A native of Jersey City, Nastasi hasn’t strayed far from his roots. He studied at the Pratt Institute in Brooklyn, returning to New Jersey afterward and launching his firm in Hoboken in 1991. It was a few years later, when designing a $60,000 addition for the Shin family in Closter, New Jersey (that of the strings-and-nails experiment, which won a citation of merit from the local AIA chapter in 1996), that Nastasi began thinking seriously about how to achieve the odd-angled forms he wanted, with fewer headaches. “I was frustrated by my own inefficiencies,” he says.
Nastasi found himself increasingly drawn to computers and 3-D CAD and modeling software, which were, of course, becoming more and more powerful. When he entered Harvard’s Graduate School of Design in 2002 for what he calls “a retooling,” he told them he wanted to learn how to craft digital models used for prefabrication that would allow flexibility in the final materials and construction methods.
Nastasi found a perfect test case—or rather, the perfect test case found him—around the time he began his studies. Commercial real estate broker Gregg Najarian was at work flipping through a copy of Momentum, a magazine published by Mercedes, when he came across pictures of a home Nastasi had designed. “It stopped me in my tracks,” says Najarian.
He brought the magazine home to his wife, Arpie Gennetian Najarian, a fine artist and graphic designer who once worked for the design firm Gensler. They’d been searching for an architect to renovate their one-story 1960s home. “This is our guy,” he told her. She agreed instantly. The couple hired Nastasi for the project, which was to include a bed-and-bath wing for themselves and their three young children.

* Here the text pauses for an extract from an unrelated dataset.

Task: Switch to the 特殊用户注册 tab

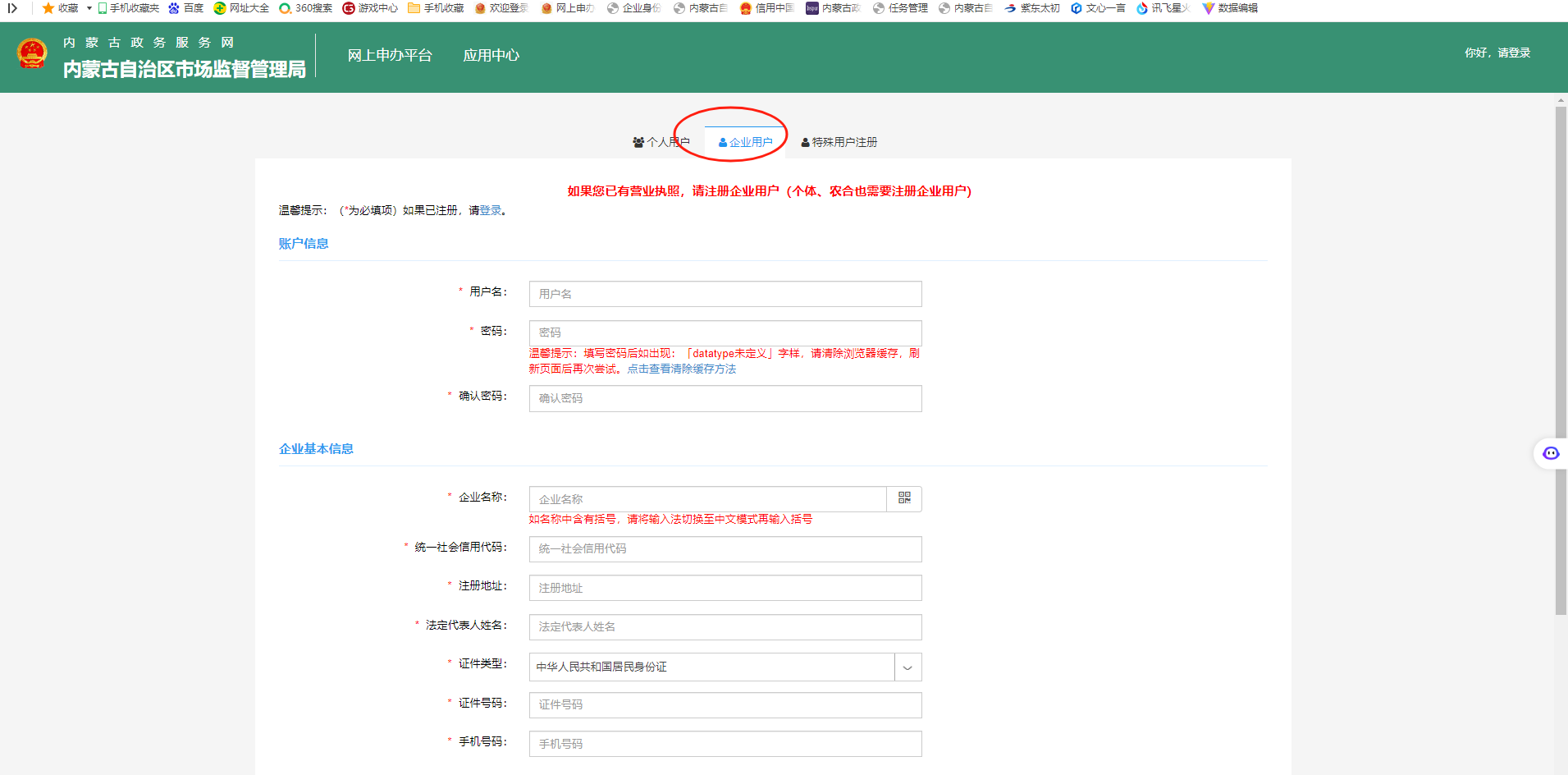Action: [x=839, y=142]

The Najarians were game to let Nastasi experiment with high-flying design methods as long as the budget didn’t break the bank. So experiment he did. Working with one of his students who had a background in mathematics, he first designed the addition from milled Styrofoam covered by a glass composite skin. No dice, he decided—too much of a one-off.

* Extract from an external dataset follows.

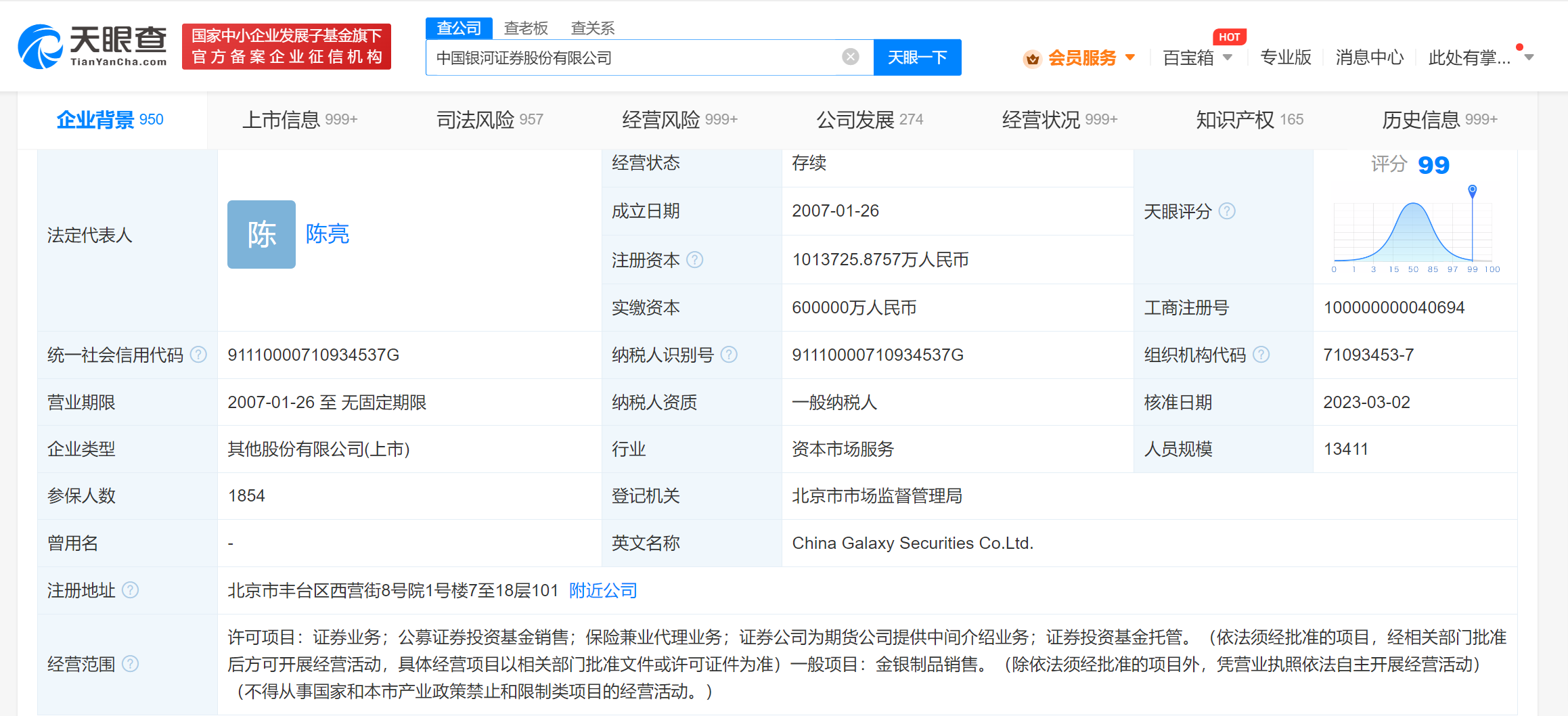Expand the 会员服务 dropdown
1568x716 pixels.
point(1129,58)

Next he tried a folded-metal structural skin, a solution similar to his thesis at Harvard, which won him the school’s Peter Rice Prize for innovation in architecture and engineering. But again he scrapped the idea. “It was beautiful, but it wasn’t prototype-like. I wanted something that could be made into a more affordable addition for any home,” he recalls.
As they say, the third time’s a charm. Nastasi reduced the structure to a torqued steel frame supplemented by lightweight metal joists available at any home-improvement store, which were the key to making it affordable and feasible. The addition and renovation were completed last spring. The low-slung structure—all white walls and spare furnishings brightened by colorful artwork, including many of Arpie’s mixed-media pieces—stands quietly in contrast to the McMansions that have been built on surrounding lots that once featured more modestly sized homes. “Those just get demolished these days,” says Gregg. “We didn’t want to be wasteful like that. Why not work with what we have?”
Meanwhile, Nastasi was so compelled by what he was learning that he crafted a curriculum to teach young and midcareer designers his new methods. In 2004 he established the Product-Architecture Lab at the Stevens Institute of Technology, an engineering school in Hoboken, where he created a two-year multidisciplinary master’s program. Each class consists of a dozen students—architects, mechanical engineers, computer scientists, mathematicians—who together refine the design methods Nastasi pioneered at Harvard, lending the process a sense of momentum.
That momentum has thus far translated into a smart house he designed for a sculptor in Plano, Texas, and projects as diverse as a kindergarten, a ten-story mixed-use building, and research work for buildings in India and the Middle East (with Skidmore, Owings & Merrill and Buro Happold). In 2006 Nastasi was short-listed to design a family of pedestrian bridges in four New York City boroughs. Still, it’s suburban homes that seem to have the most hold on the designer. “Architects are missing opportunities to do something important there if they just focus on urban areas,” he laments.
Carlos Cárdenas, who met Nastasi at Harvard, is using the Najarian addition as a case study for his doctoral thesis. “This work challenges the notion that prefabrication must be bound by a very tight set of rules about materials and construction methods,” he points out.Nastasi adds, “There’s a myth that digitally driven fabrication isn’t widely available, but it is—you just have to be willing to go outside of the architectural and building communities to find it.”